# Scott CR1/Sram Red pics



## Sub (Feb 13, 2004)

Thought I would post photo's of my new CR1. Haven't finished building it up with all the planned parts quite yet. I will be switching out Seat/Seat post, pedals, stem, brakes.

I bought this bike as a complete bike though a connection at a bike shop with a good discount. I sold the Ultegra/Ksyriums on Ebay and bought the SRAM red. None of my current seat posts are the correct diameter and stems are wrong length. Plan to add Ritchey WCS Post/Stem as they are a team sponsor and probably going with ZG Ti brakes. Pedals will be replaced with Look Keo Ti or Time RXS Ti. I'm using my 9 speed DA brakes at the moment and selling the Red brakes. Wheels were built by myself using Nobium rims and Powertap 2.4 wireless hub in back with a Ritchey WCS front hub. Not sure on the weight currently, maybe 15.5 give or take a bit. Once built out with Race wheels (Williams Cycling 38 Tubies 1195 Grams) it should be right around 14 lbs give or take a 1/4 of a lb.


----------



## Spectrum (Nov 15, 2005)

Very nice!!. Be sure to give a feedback on the ride after installing the Williams 38 Tubies.


----------



## pogoman (Sep 1, 2005)

that red group is HOT


----------



## prunepit (Nov 19, 2006)

Being as lite as the addict is,is it strong enough for bigger,stong guys?Im in around 190lbs an kind of a big gear pusher. Is it stiff enough? That Red looks sweet on there,nice bike.


----------



## Sub (Feb 13, 2004)

well, this is the CR1 so I can only comment on the stiffness of this bike.

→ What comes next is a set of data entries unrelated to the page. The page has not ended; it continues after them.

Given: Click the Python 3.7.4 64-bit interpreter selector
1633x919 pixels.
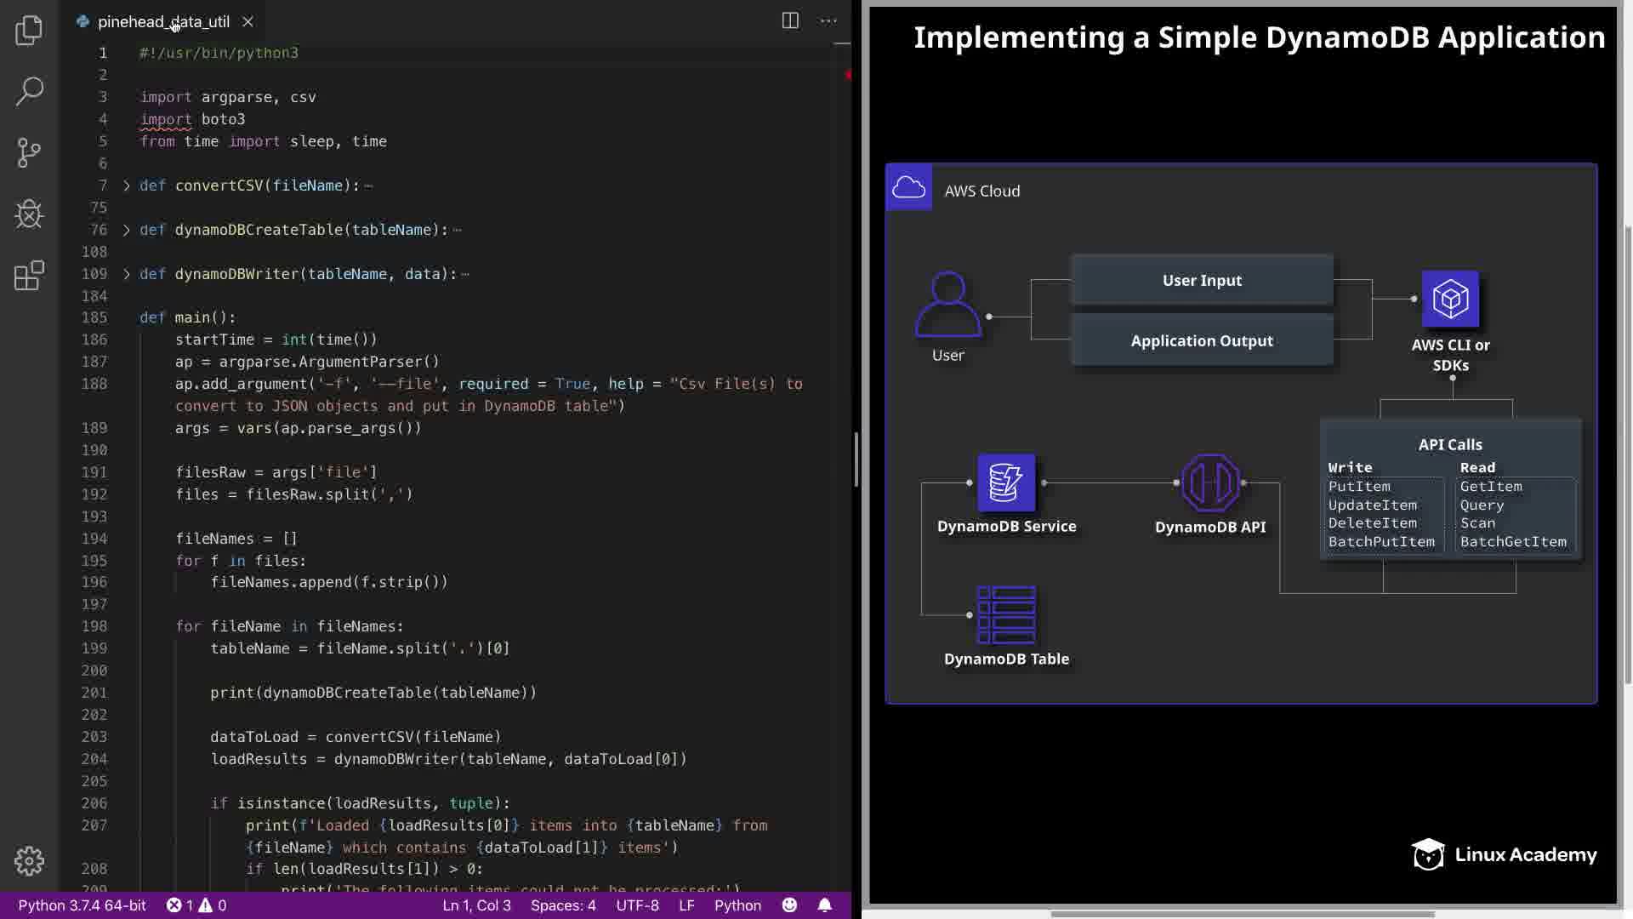Looking at the screenshot, I should tap(82, 905).
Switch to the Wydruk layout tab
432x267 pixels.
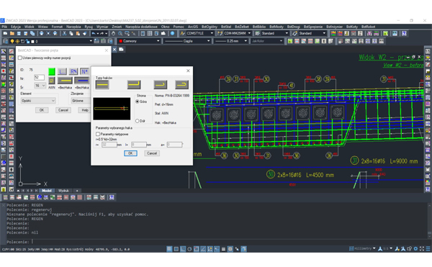tap(63, 191)
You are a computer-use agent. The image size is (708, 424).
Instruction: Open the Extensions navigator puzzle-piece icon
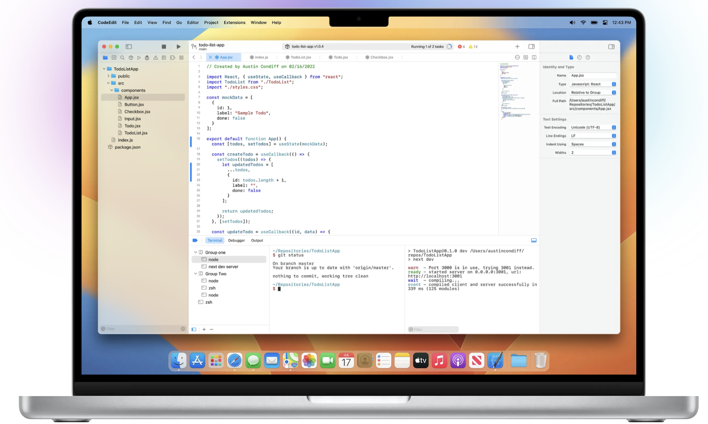pyautogui.click(x=172, y=57)
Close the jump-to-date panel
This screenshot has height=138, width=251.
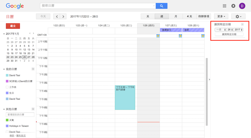(x=242, y=24)
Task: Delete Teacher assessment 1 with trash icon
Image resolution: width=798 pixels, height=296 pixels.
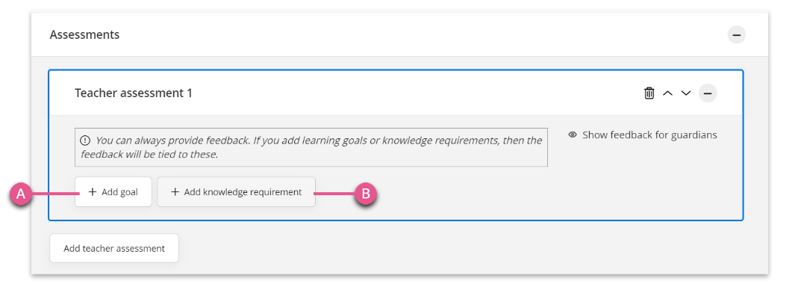Action: coord(649,93)
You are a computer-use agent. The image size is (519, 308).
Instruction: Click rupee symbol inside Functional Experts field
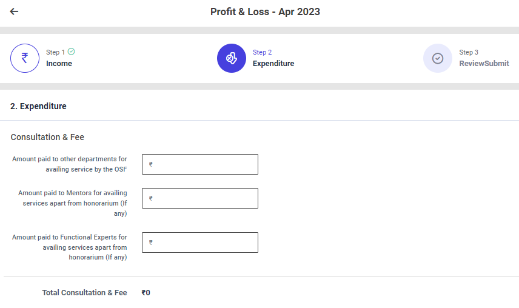pos(151,243)
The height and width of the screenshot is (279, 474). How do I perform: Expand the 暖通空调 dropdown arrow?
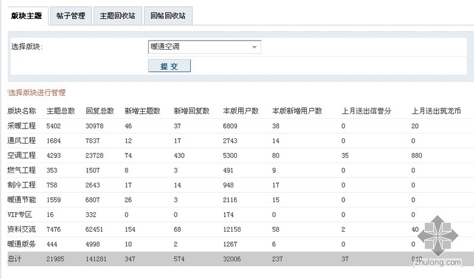coord(255,47)
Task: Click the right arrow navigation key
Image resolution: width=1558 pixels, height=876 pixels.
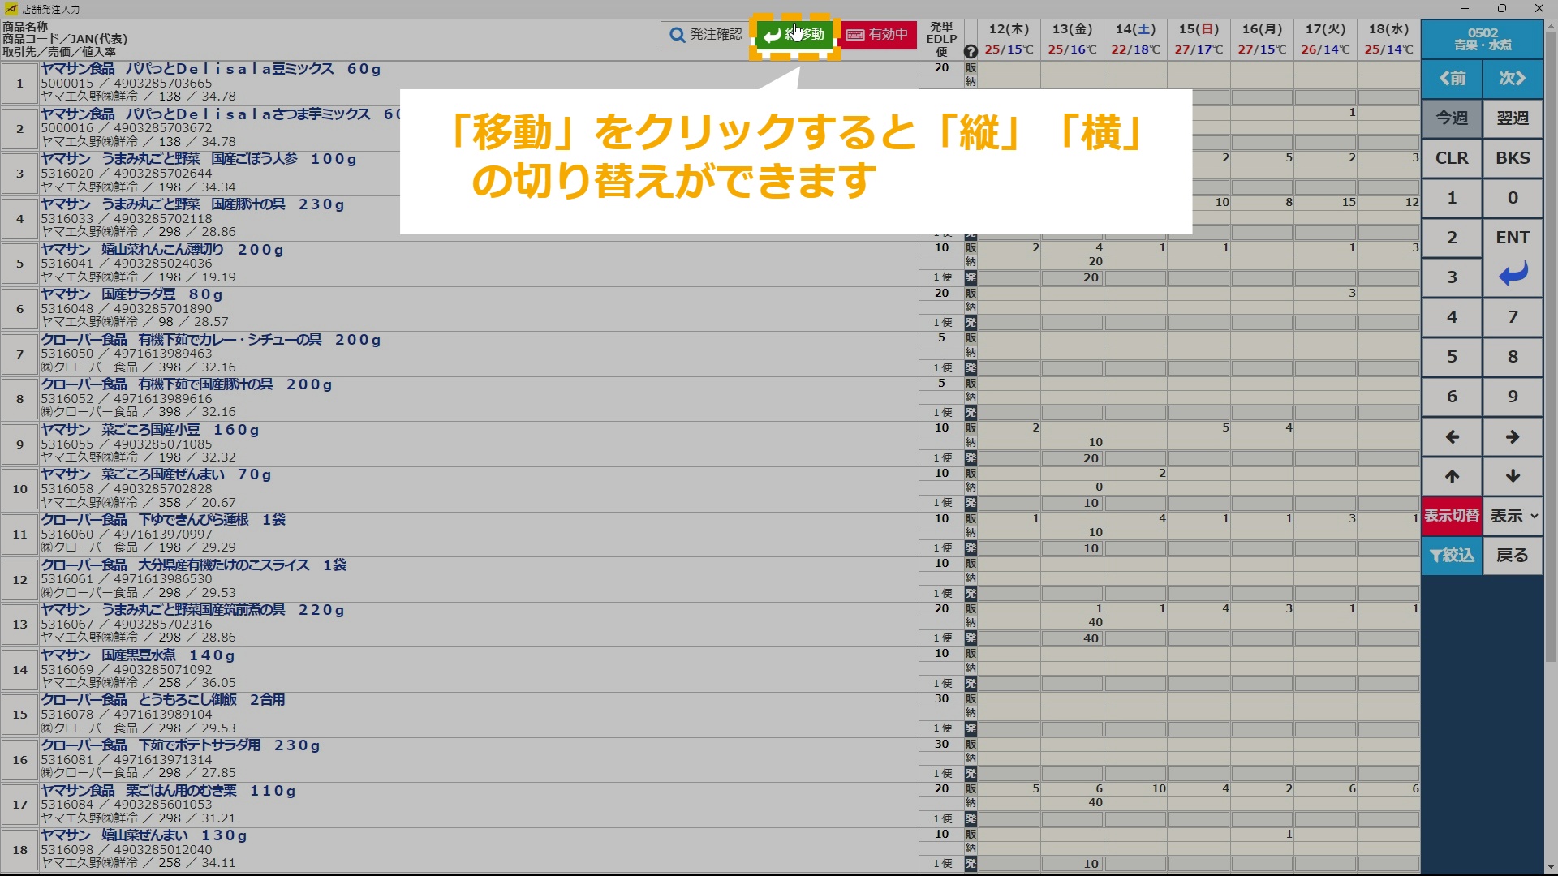Action: click(x=1513, y=437)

I do notice some BB flex when standing and climbing. I put out quite a bit of power myself (soon to be Cat 2) but currently only weigh 153 lbs at 5'9". I'm planning on dropping another 6-8 lbs but I still think the BB will flex. It's only noticable because I hear the chain rubbing the front derailleur when it does so.


----------



## prunepit (Nov 19, 2006)

Sorry-thought I was still in the Addicts pics page.


----------



## b24fsb (Dec 21, 2006)

love the bike man! so how you likeing the red? 

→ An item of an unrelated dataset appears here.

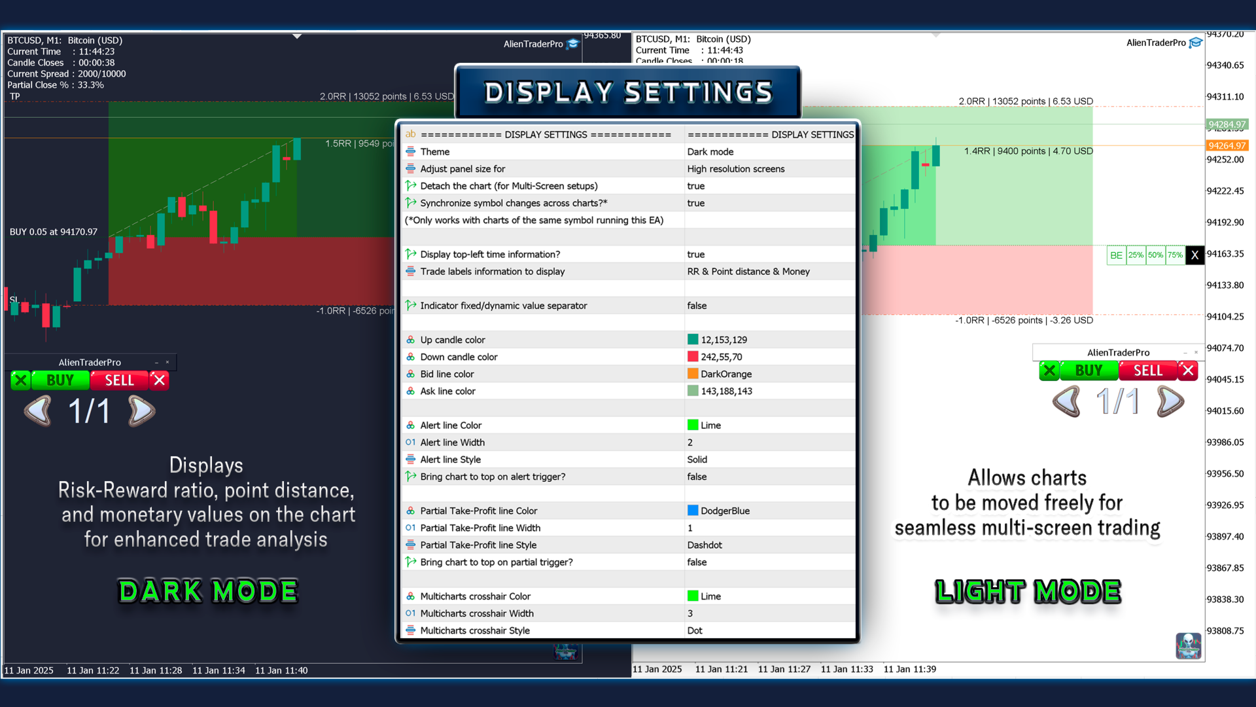This screenshot has height=707, width=1256.
Task: Click AlienTraderPro graduation cap icon on light chart
Action: coord(1196,43)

I cant wait till i get my red group in so that i can put it on my CR1

prunepit
the addicts have no weight limit and they are going to be stiffer than a CR1 will be


----------



## Sub (Feb 13, 2004)

well, the bike was an unplanned expense. My old frame cracked for the 2nd time (DeRosa Merak) and I initially thought of putting SRAM force on it. I decided I wanted the red and one way to offset the cost difference was to sell the brakes and cassette. I never by the top end cassettes/chains as it's a wear part and seems crazy to do so. I had already shelled out over 2k on my 2.4 powertap and my williams cycling 38's before my frame broke. The brakes are not that much lighter than my 9 speed DA brakes..atleast not $200 lighter for the time being.


----------



## b24fsb (Dec 21, 2006)

the red cassette is a full steel cassette thats 160g, that should wear like any normal steel cassette would, thats what makes the red cas. so crazy


----------



## Sub (Feb 13, 2004)

b24fsb said:


> the red cassette is a full steel cassette thats 160g, that should wear like any normal steel cassette would, thats what makes the red cas. so crazy


Yes, i'm fully aware of what the Red cassette is. The key word is "wear"...It will wear out just like any other cassette. I didn't say it wore out faster. I'm not so anal that I need to spend 150-200 dollars more everytime I replace my cassette/chain to save 100 grams when my bike will be 14 lbs without doing that. The Red Cassette sold easily on Ebay so there are those that have no problem spending the dough. It does look pretty trick though compared to the average cassette.


----------



## stegs4 (Feb 8, 2008)

Looks damn fine but a CR1 Team with force looks fully sick + some. Have suffered a cracked frame after a month! Waranty sorted . Gotta love these frame.


----------